■ **YOUR TASK**
Starting at the line that contains "Save the location with 保存", please transcribe every line through the end of the entries, exactly and with no pictures.

■ **MATERIAL FOR THE TASK**
....

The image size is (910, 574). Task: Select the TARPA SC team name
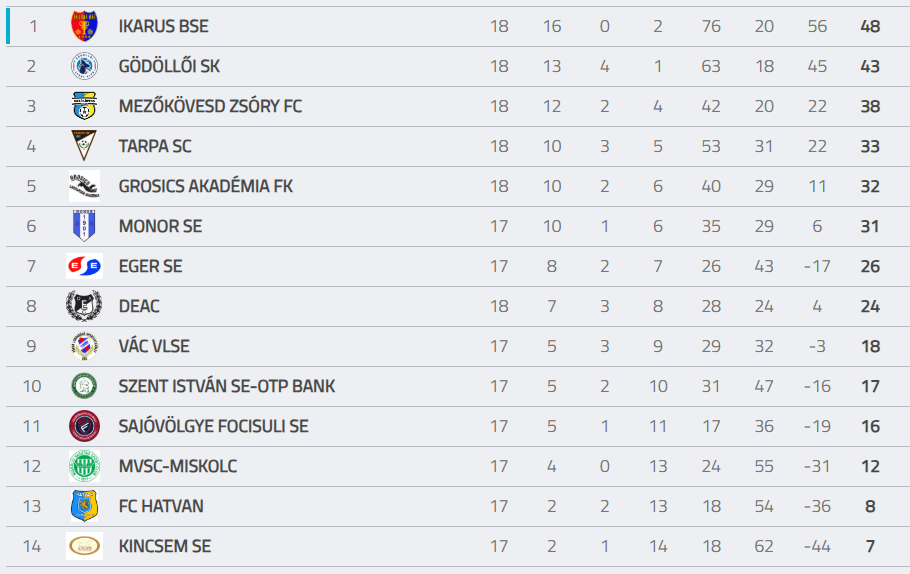155,146
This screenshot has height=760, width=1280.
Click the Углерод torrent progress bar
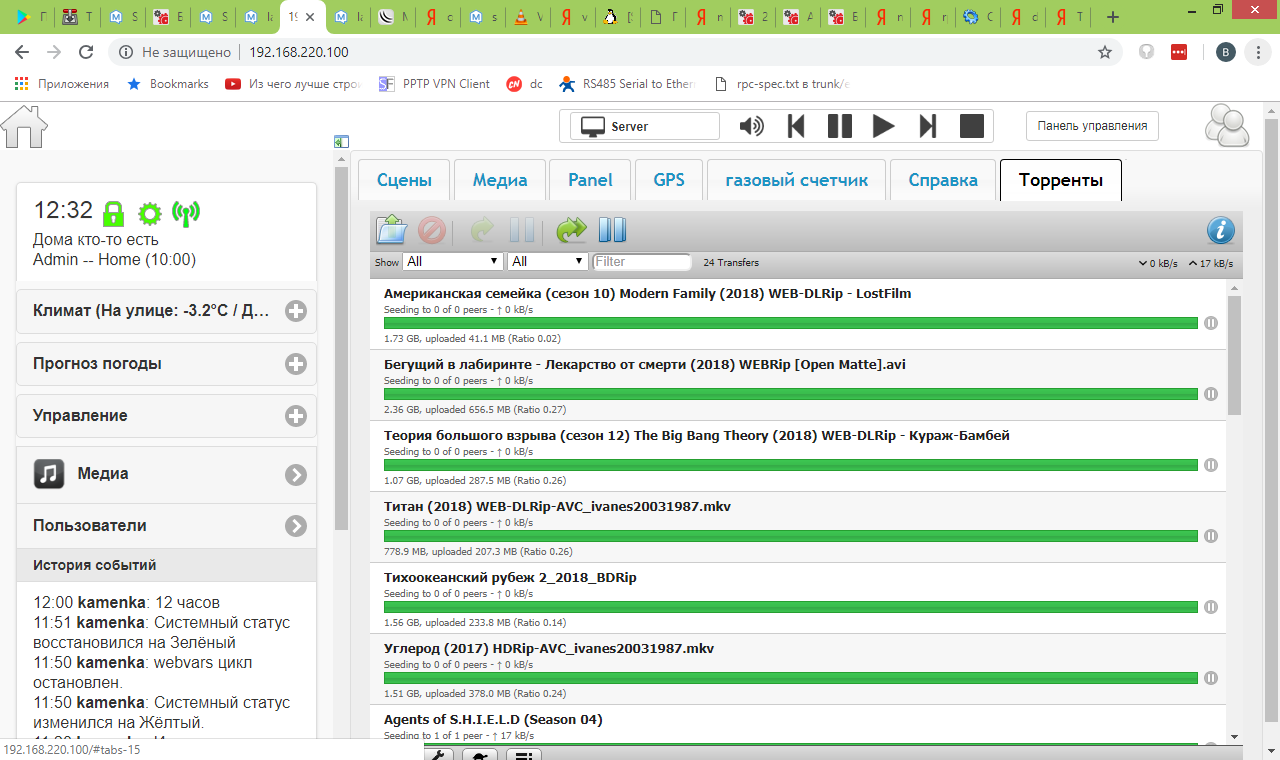pos(790,678)
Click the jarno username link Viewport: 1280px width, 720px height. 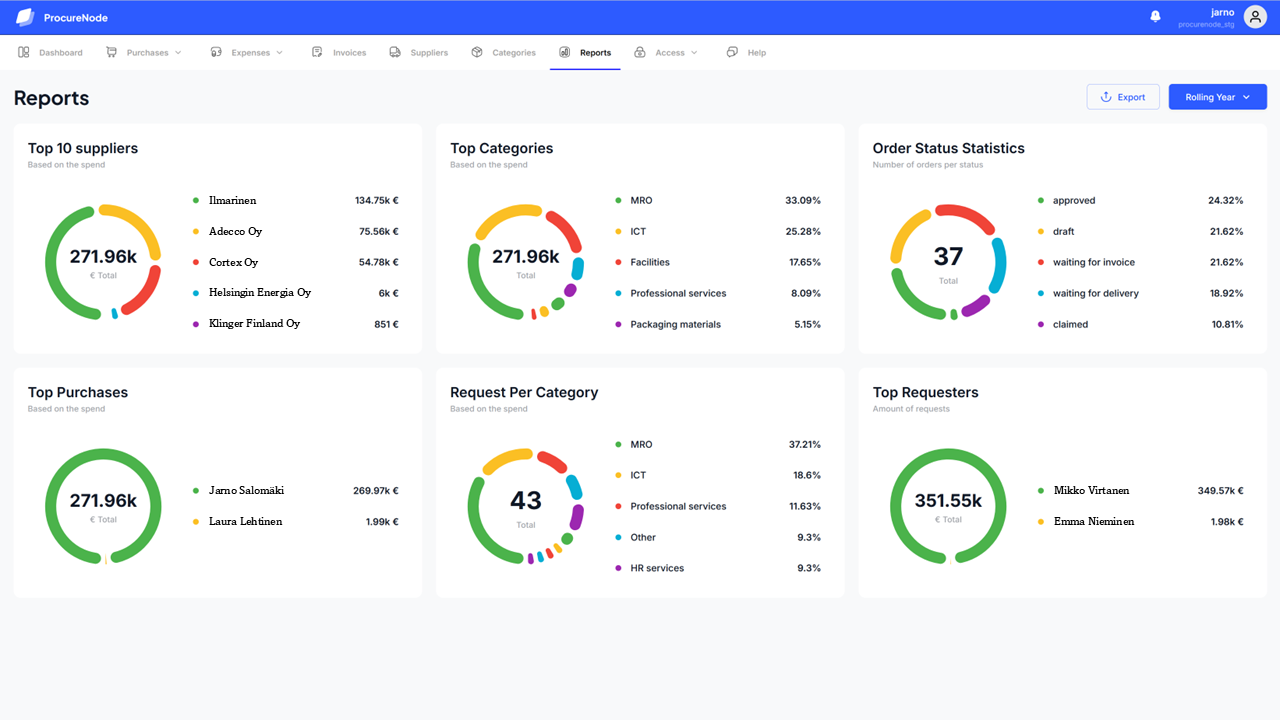(x=1222, y=13)
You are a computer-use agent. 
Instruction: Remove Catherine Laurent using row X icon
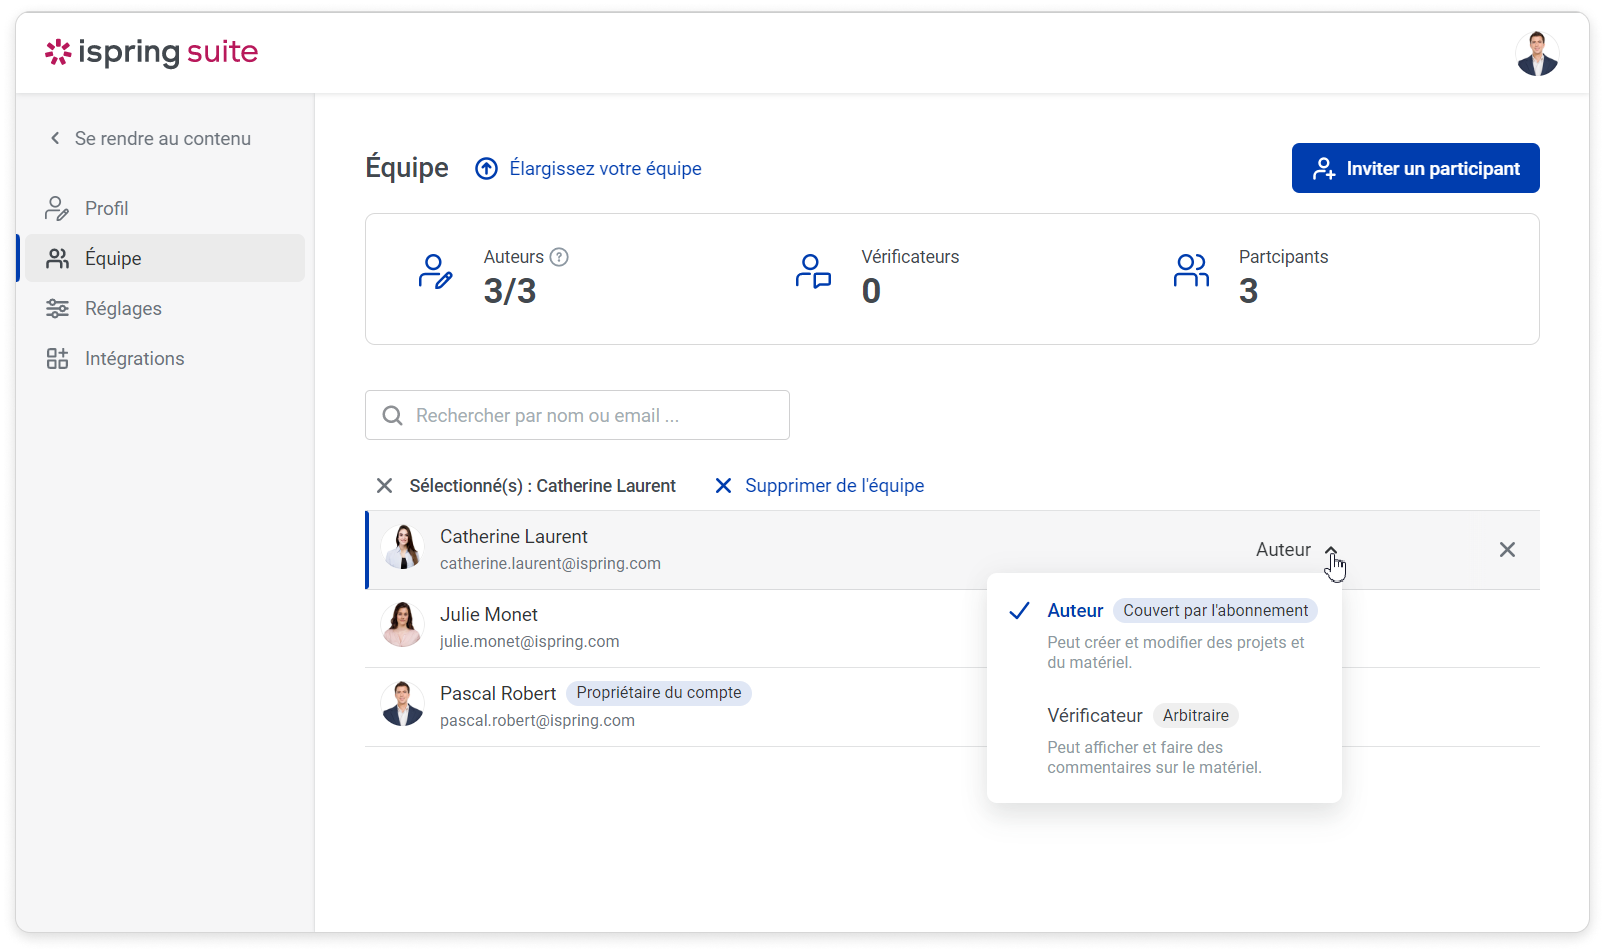tap(1507, 550)
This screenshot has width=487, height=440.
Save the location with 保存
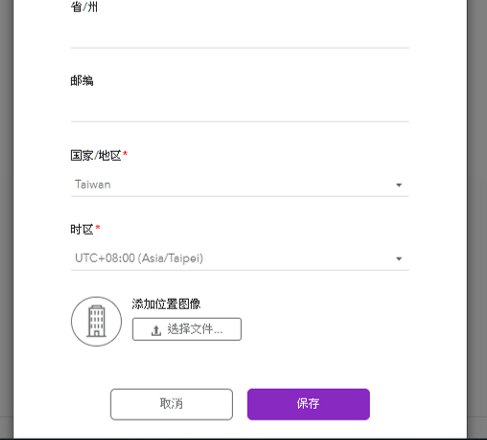click(x=308, y=404)
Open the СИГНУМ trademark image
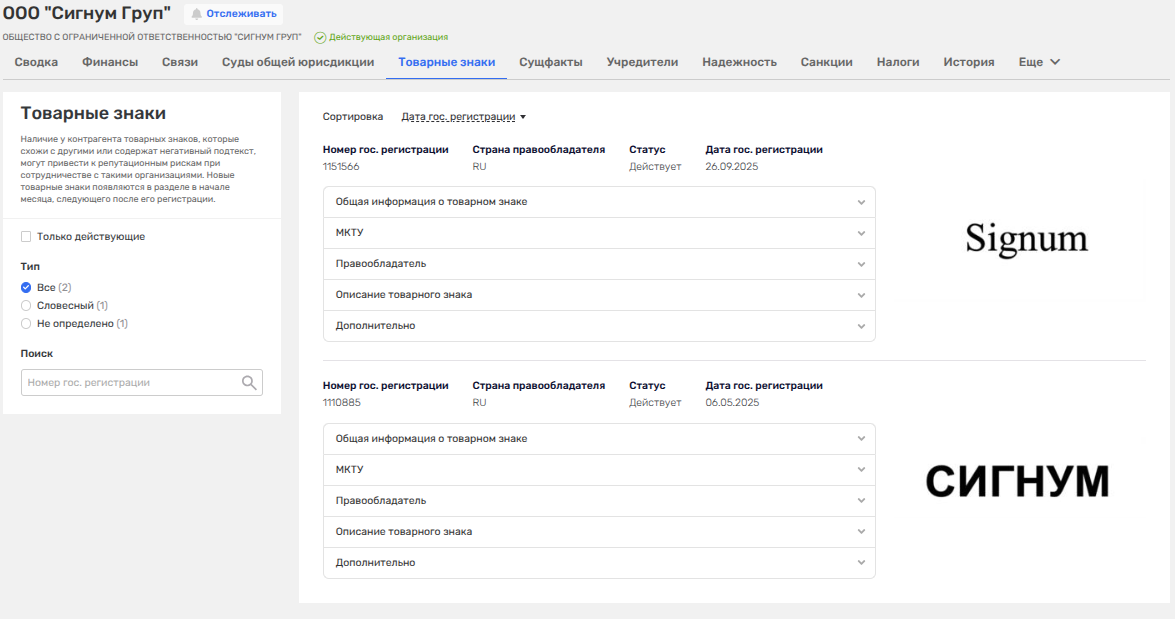The width and height of the screenshot is (1175, 619). 1017,481
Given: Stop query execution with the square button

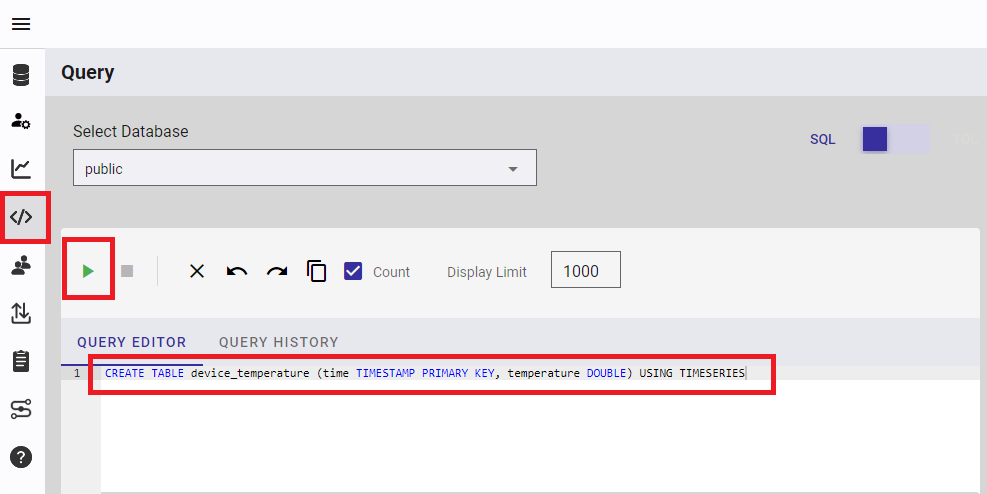Looking at the screenshot, I should click(127, 271).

....

■ **SOLUTION TO THE PROBLEM**
Save the location with 保存
click(x=308, y=404)
Open the СИГНУМ trademark image
The width and height of the screenshot is (1175, 619). 1017,481
Given: Stop query execution with the square button

Looking at the screenshot, I should click(127, 271).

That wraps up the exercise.